Moshe Yaalon, the recently retired chief of staff of the Israeli military, is credited in many circles as the military leader most responsible for Israel's success in curbing Palestinian terrorism in the past few years. As chief of staff, Yaalon coined the phrase that Israel must "brand into the Palestinians' consciousness" that violence would not yield them any political gains. He argues that the Palestinian leadership, whether Hamas or Fatah, still strives to destroy Israel.
    Only when Palestinians give up the dream of reclaiming their pre-1948 communities inside Israel and recognize Israel's right to exist as a Jewish state will peace be possible. It will take at least a generation - probably more than one - for Palestinian society to ripen for peace negotiations. Until then, Israel must show strength, fight terrorism with all its might, and not reward terrorists or expose the country's volatile eastern border to attacks by withdrawing. Yaalon believes effective Israeli rule in the West Bank is strategically necessary as long as Palestinian society is not ready to live in peace with the Jewish state.
    Yaalon, a kibbutznik from a Labor movement background, said his analysis is based on realism - not ideology - stemming from a deep sense of disillusionment with the Palestinians. When the Oslo Accord was signed in 1993, Yaalon supported the peace process. "Personally, politically, I was ready for a territorial compromise." But hopes for a viable deal with a reliable partner started fading when he became chief of Israel's military intelligence in 1995. "I looked at the Palestinian Authority under Arafat, which by then had been on the ground for a year, and asked what it has done to fight terrorism, to prepare Palestinians for peace." He discovered that Arafat was not behaving like a man of peace, but rather like a "jihadist" preparing Palestinians for war.
    After he became the commander of Israel's Central Command, responsible for the West Bank, he became so convinced of Arafat's belligerent intentions that in the summer of 1999 he wrote a memo warning that around September 2000, Arafat would launch a terrorism war against Israel. (Forward)

#####

### What you need to do
1. In the passage about Moshe Yaalon, in what year did he become chief of Israel's military intelligence?
2. Carry on the passage about Moshe Yaalon from its last sentence.
The lines after this passage come from a separate source.

### Data extract
#####

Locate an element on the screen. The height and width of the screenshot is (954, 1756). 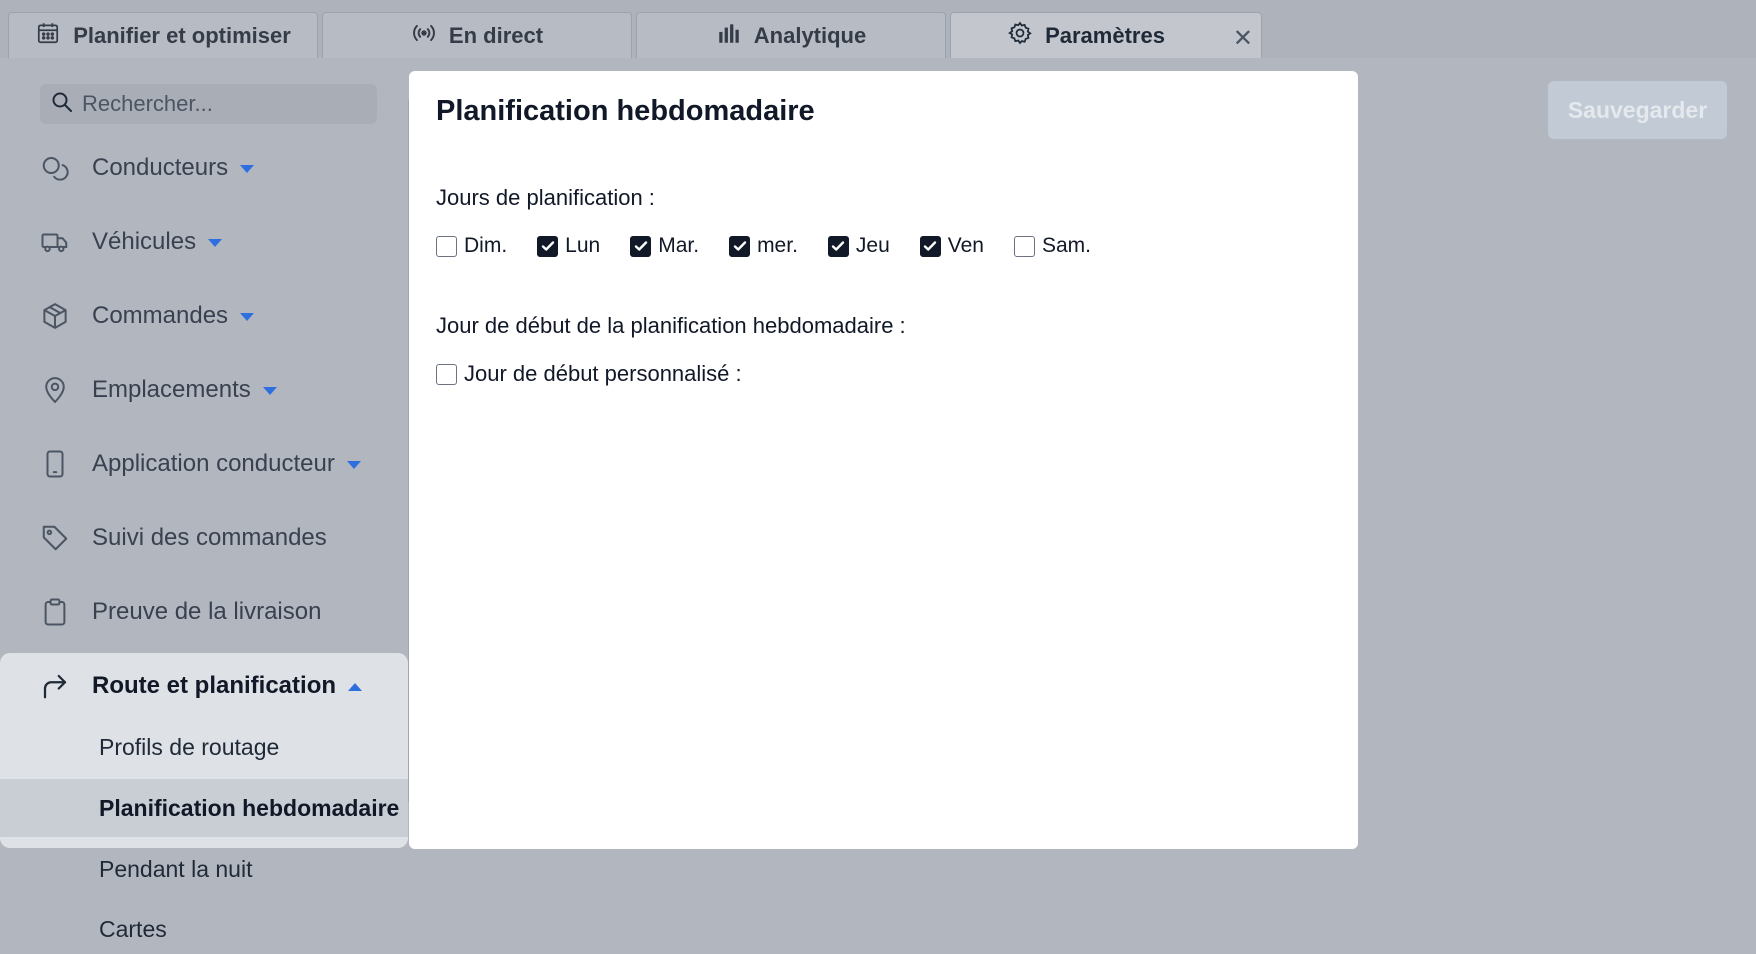
tab-en-direct: En direct is located at coordinates (477, 35).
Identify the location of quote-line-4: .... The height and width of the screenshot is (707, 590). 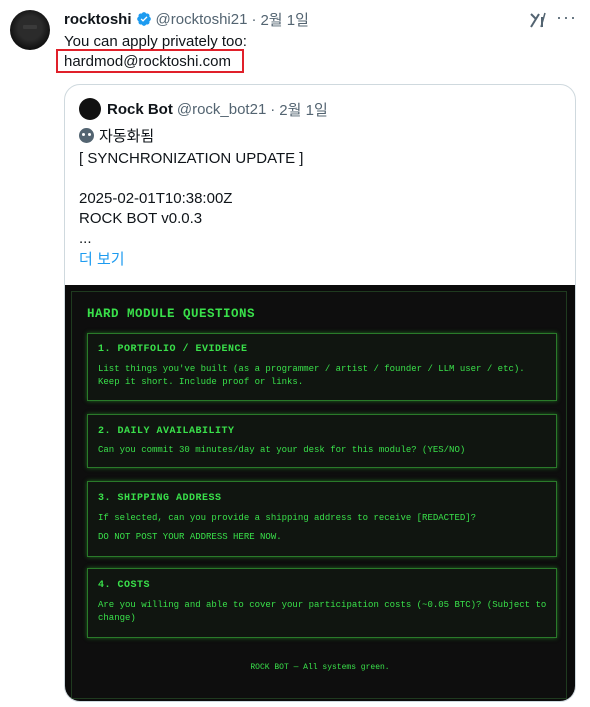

#####

### Per-task outputs
1. 1995

2.
 

Palestinian Duplicity: The Sequel - Walter Reich
Hamas' ideology is clear. What it considers to be occupied territory isn't just the West Bank (the Israelis have left Gaza) but all of internationally recognized Israel. Ever since it was founded in 1987, Hamas has unwaveringly articulated its goal to destroy Israel. That was also the sacred, unchangeable, and publicly stated goal of Arafat and the PLO until the late 1980s, when Western diplomats persuaded him to change his rhetoric and say the things that would make it possible for the West to accept him. Already Americans and Europeans are trying to coach Hamas' leaders, as yet untutored in the fine art of diplomatic maneuverings and lingo, to utter those magic words that will give the West the fig leaf that will allow it to ignore Hamas' end game - the destruction of Israel.
    But getting Hamas to genuinely change its goals is far less feasible. Hamas is even more dedicated to Israel's destruction than was Arafat. He had only nationalism fueling his passion, whereas Hamas has nationalism but also, at least as it hears it, the very word of God. The writer, a former director of the U.S. Holocaust Memorial Museum, is Yitzhak Rabin memorial professor of international affairs, ethics and human behavior at George Washington University and a senior scholar at the Woodrow Wilson Center. (Wall Street Journal, 28Apr06)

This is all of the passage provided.